Set down exactly, from the records below, the line with "Click the Align point cloud icon" through the line with "Click the 'Modifier le salon' link", and nothing else.

» Supplied records
§

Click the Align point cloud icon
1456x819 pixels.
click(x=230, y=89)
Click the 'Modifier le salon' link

§

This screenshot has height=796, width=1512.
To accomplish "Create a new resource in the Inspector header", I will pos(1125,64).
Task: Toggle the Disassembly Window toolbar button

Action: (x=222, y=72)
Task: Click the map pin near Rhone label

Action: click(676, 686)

§

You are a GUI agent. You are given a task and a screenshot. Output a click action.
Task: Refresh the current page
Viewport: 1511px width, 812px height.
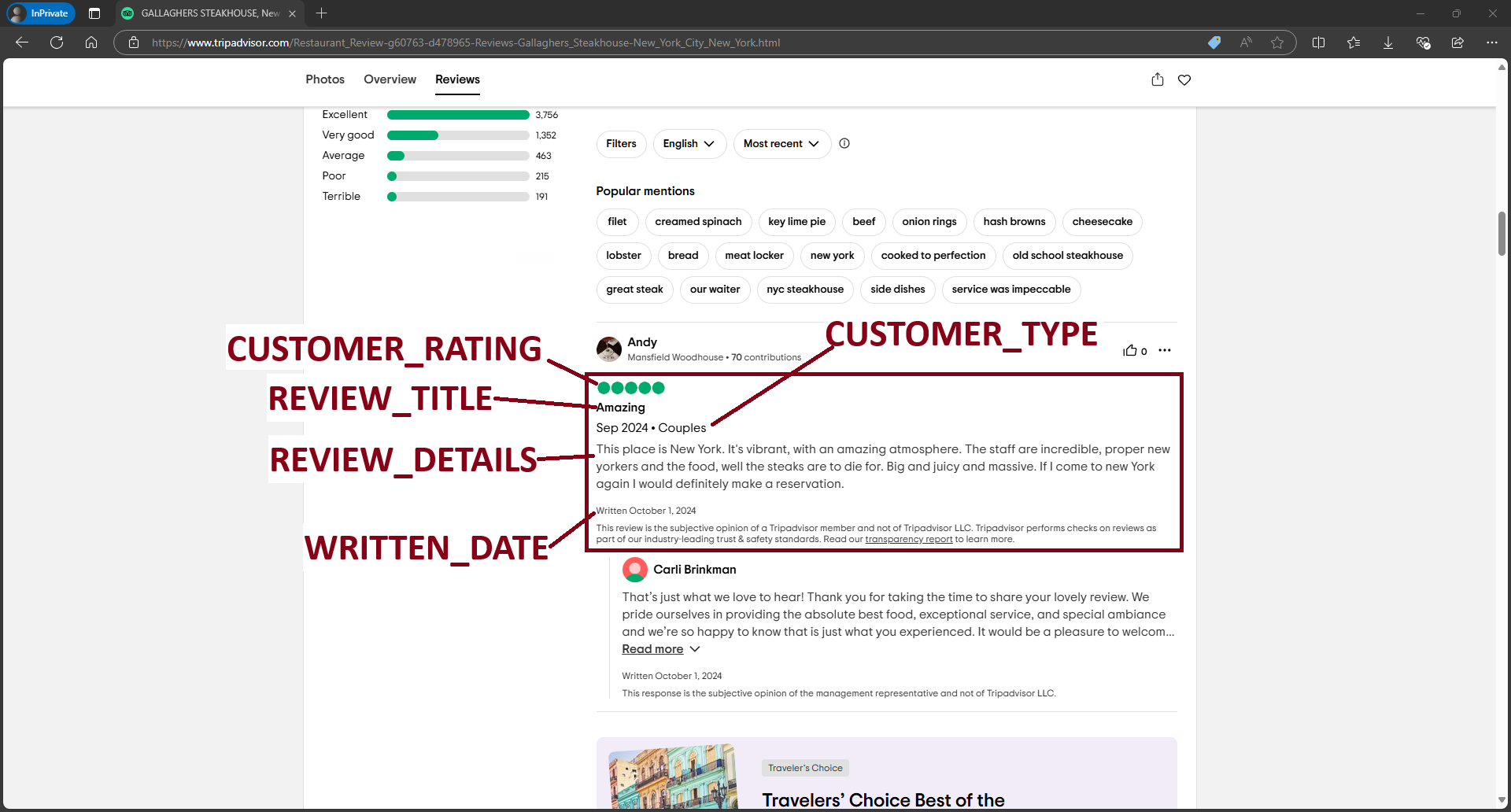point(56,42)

§

» Result for this task
Click the Align point cloud icon
1456x819 pixels.
click(x=230, y=89)
Click the 'Modifier le salon' link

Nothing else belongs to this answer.